Met vlees- en zuivelvervangers is dit jaar wel iets bijzonders aan de hand: ze zijn voor het eerst goedkoper dan vlees. De goedkoopste merken sojamelk, plantaardige kaas, gehakt, schnitzels en shoarma kosten inmiddels minder dan de goedkoopste dierlijke versies van die producten. Belangrijk, want Nederlanders zien de relatief hoge prijs van vlees- en zuivelvervangers als belangrijkste obstakel om niet over te stappen, blijkt uit een enquête in opdracht van ProVeg. Het één na belangrijkste obstakel: de smaak. Obstakel nummer drie: gezinsleden die niet willen meedoen.

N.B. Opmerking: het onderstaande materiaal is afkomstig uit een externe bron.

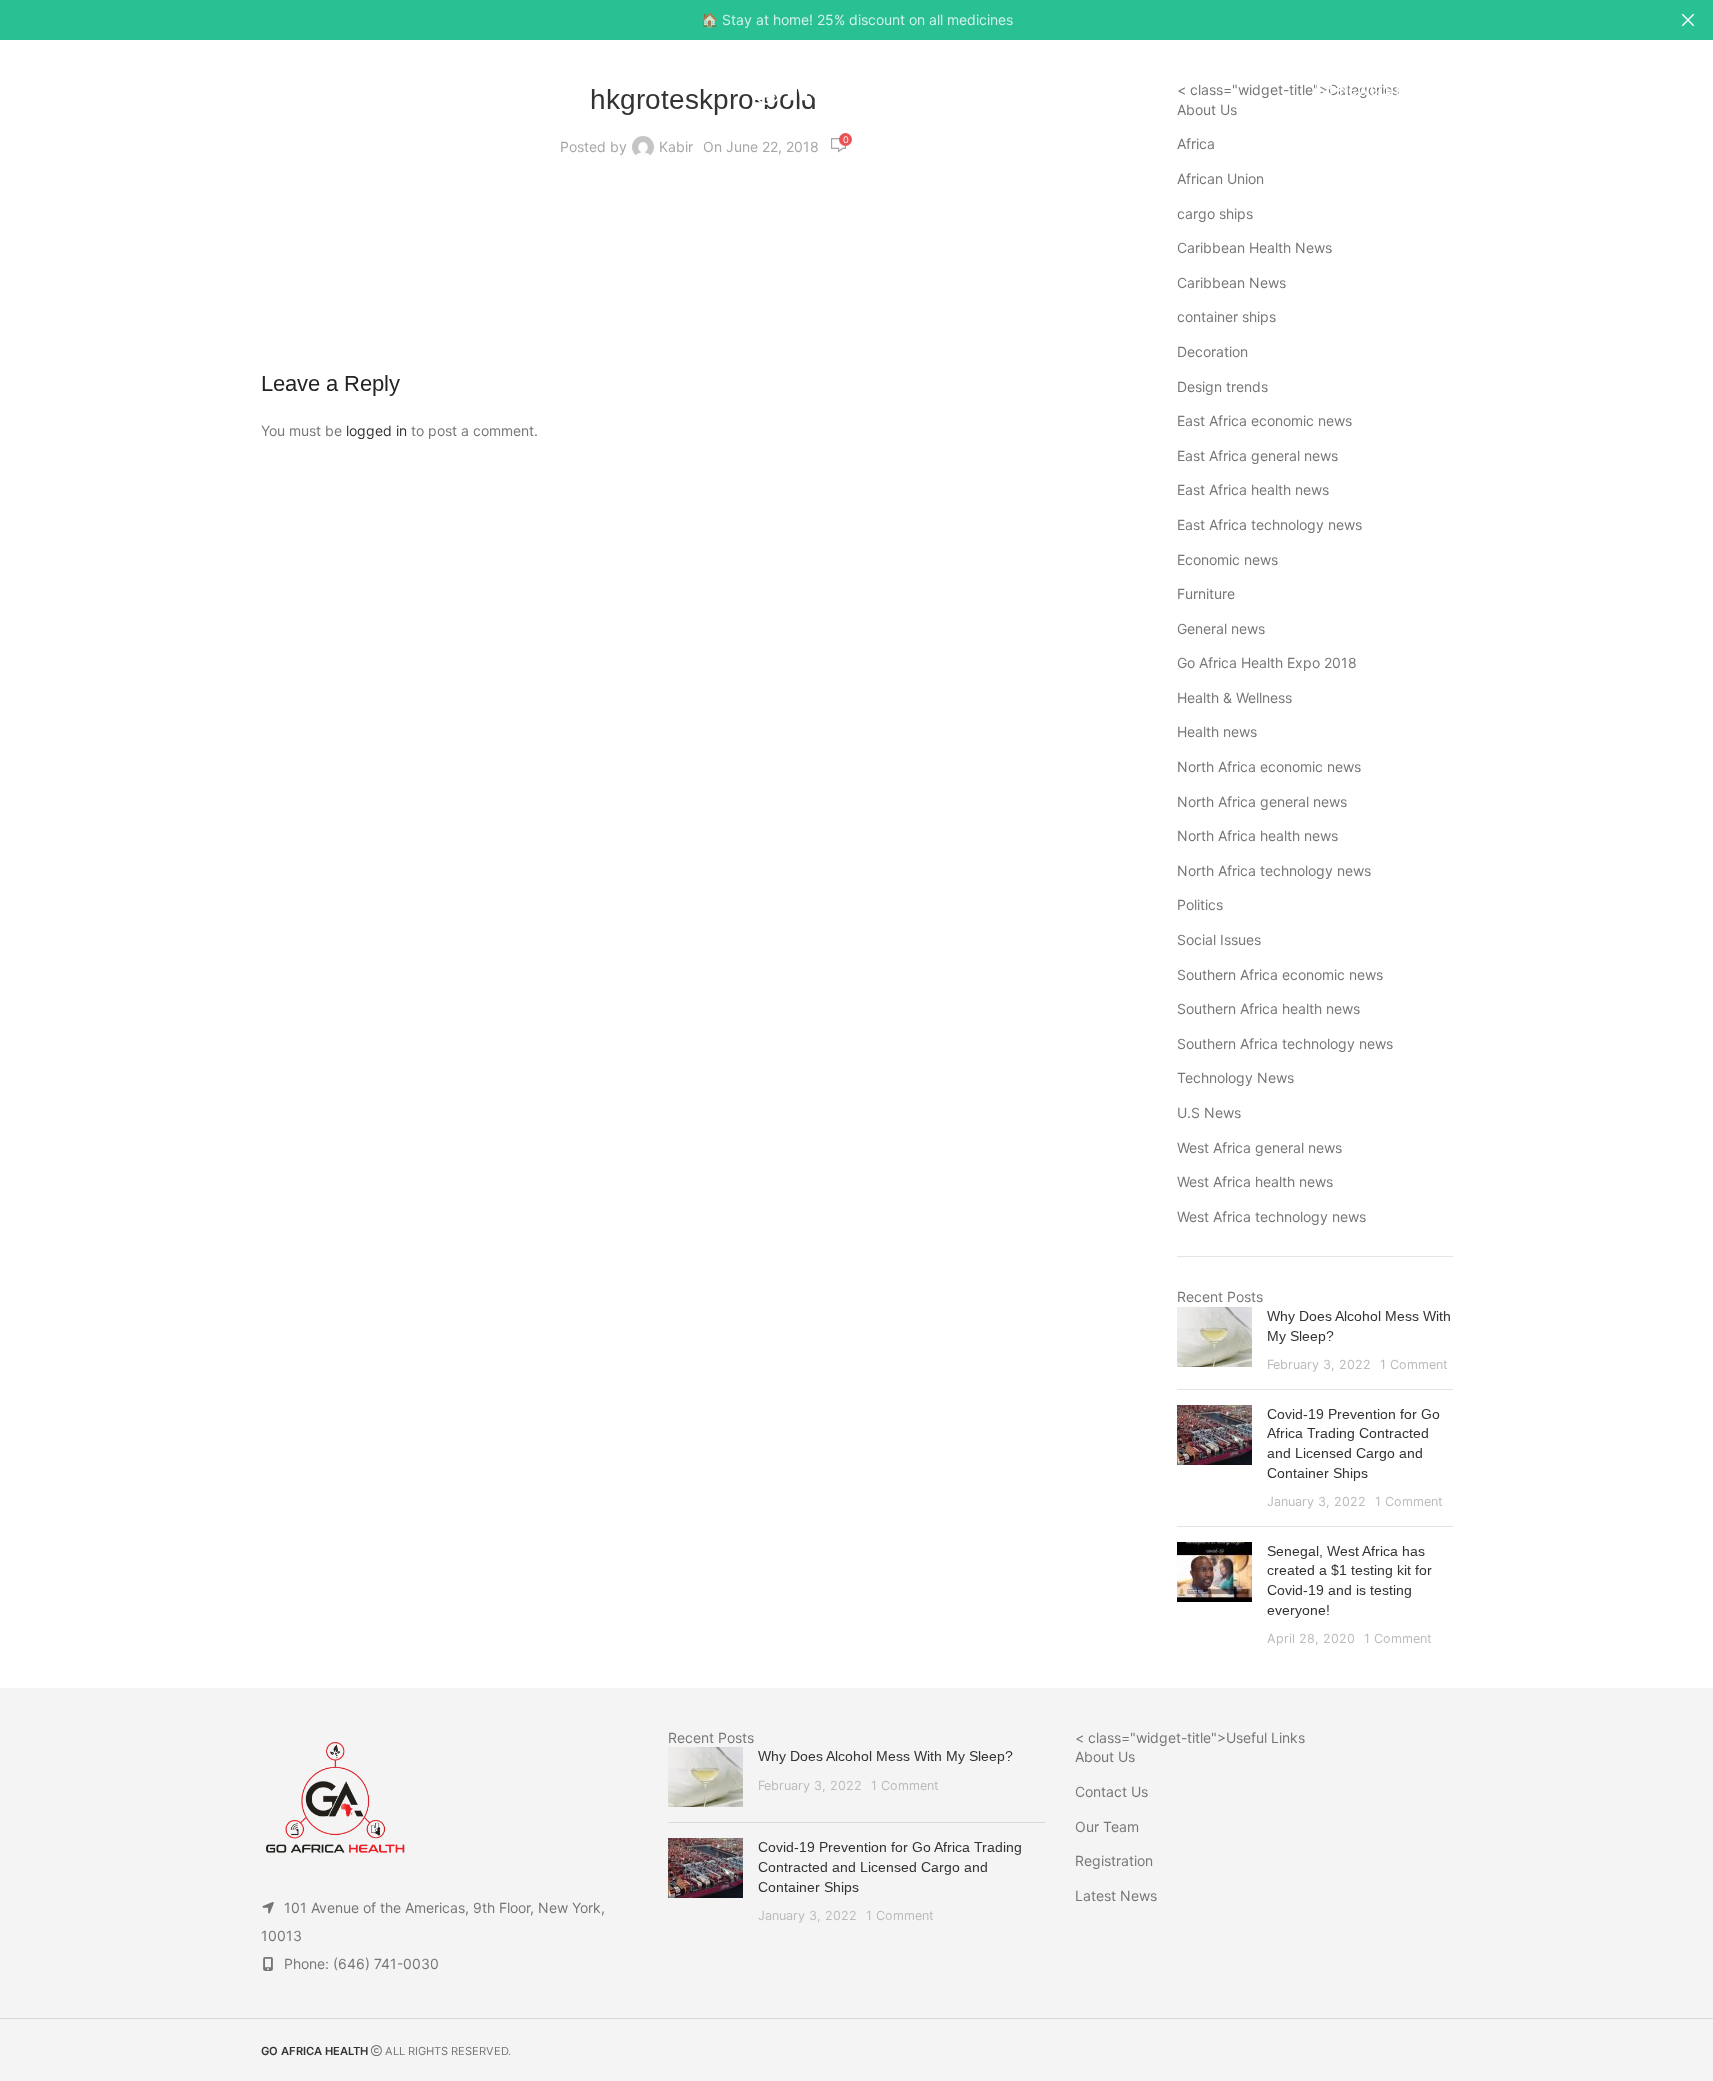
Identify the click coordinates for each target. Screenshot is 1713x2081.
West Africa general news (1259, 1147)
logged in (376, 430)
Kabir (676, 146)
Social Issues (1219, 939)
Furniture (1206, 593)
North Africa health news (1257, 835)
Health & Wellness (1234, 697)
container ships (1226, 316)
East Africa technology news (1269, 524)
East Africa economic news (1264, 420)
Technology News (1235, 1077)
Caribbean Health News (1254, 247)
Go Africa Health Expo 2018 (1267, 662)
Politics (1200, 904)
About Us (1105, 1756)
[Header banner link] (856, 20)
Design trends (1222, 386)
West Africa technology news (1271, 1216)
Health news (1217, 731)
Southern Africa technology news (1285, 1043)
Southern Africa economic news (1280, 974)
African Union (1220, 178)
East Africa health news (1253, 489)
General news (1221, 628)
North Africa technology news (1274, 870)
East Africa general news (1257, 455)
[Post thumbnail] (1214, 1340)
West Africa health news (1255, 1181)
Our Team (1107, 1826)
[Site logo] (856, 88)
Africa (1196, 143)
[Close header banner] (1688, 20)
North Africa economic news (1269, 766)
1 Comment (1414, 1364)
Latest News (1116, 1895)
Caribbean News (1231, 282)
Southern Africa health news (1268, 1008)
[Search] (1645, 90)
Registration (1114, 1860)
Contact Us (1111, 1791)
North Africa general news (1262, 801)
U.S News (1209, 1112)
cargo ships (1215, 213)
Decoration (1212, 351)
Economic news (1227, 559)
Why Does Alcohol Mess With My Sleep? (885, 1756)
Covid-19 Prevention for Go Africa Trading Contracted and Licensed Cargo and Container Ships (890, 1866)
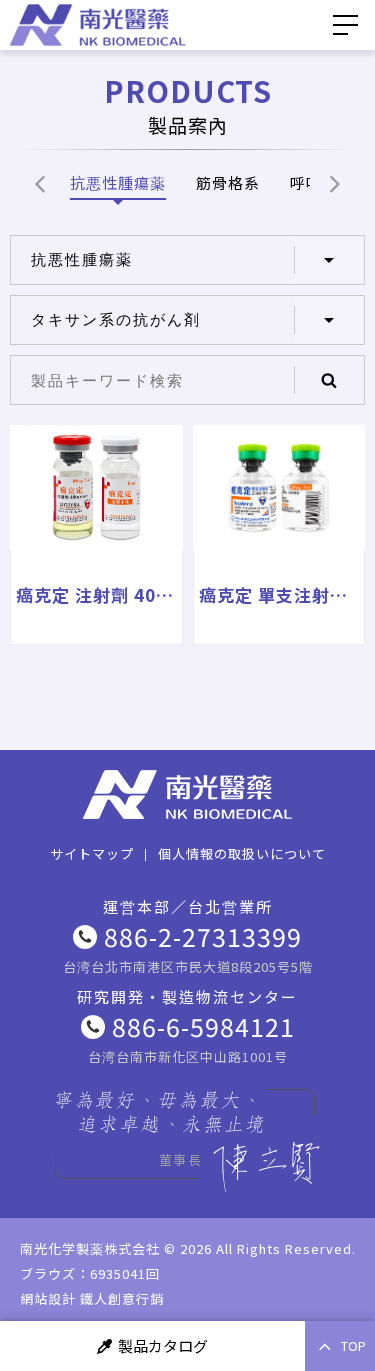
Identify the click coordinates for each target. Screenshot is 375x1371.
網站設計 (48, 1298)
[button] (40, 182)
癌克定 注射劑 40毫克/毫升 (96, 594)
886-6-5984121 (203, 1026)
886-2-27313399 (203, 936)
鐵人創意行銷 (122, 1298)
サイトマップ (92, 853)
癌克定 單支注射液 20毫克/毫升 (279, 594)
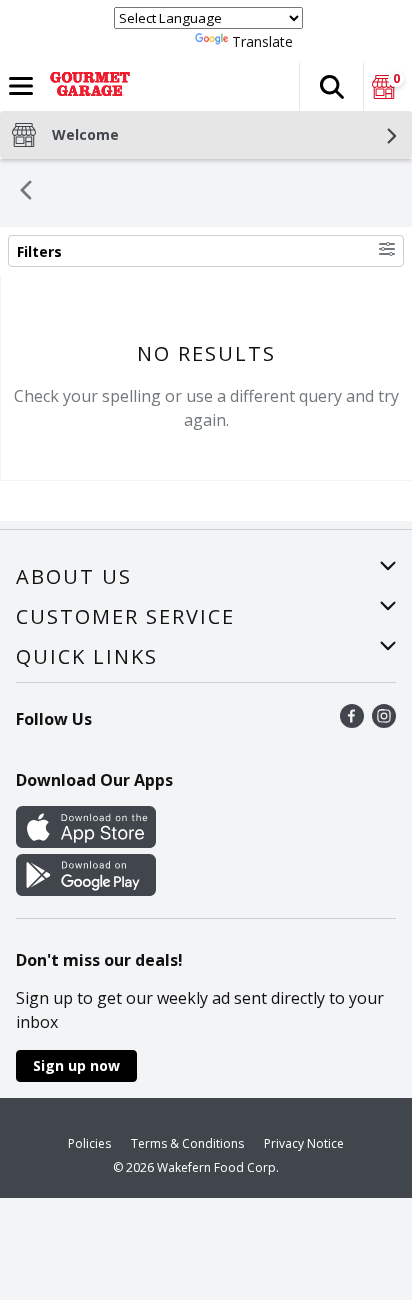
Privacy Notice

Het is spannend wat de hoge inflatie betekent voor de consumptie van vlees en vleesvervangers. Supermarkten verkochten dit jaar voor het eerst 6 procent minder vleesvervangers vanwege de hogere prijzen, maar de vleesverkoop daalde met 6,5 procent nog iets harder.

Dagevos volgt het met interesse. ‘De inflatie voor vlees is nu zo’n 18 procent. We weten uit onderzoek dat dit soort percentages iets zouden moeten doen.’ Misschien, zegt de onderzoeker, is dit het kantelpunt waar hij al jaren op wacht.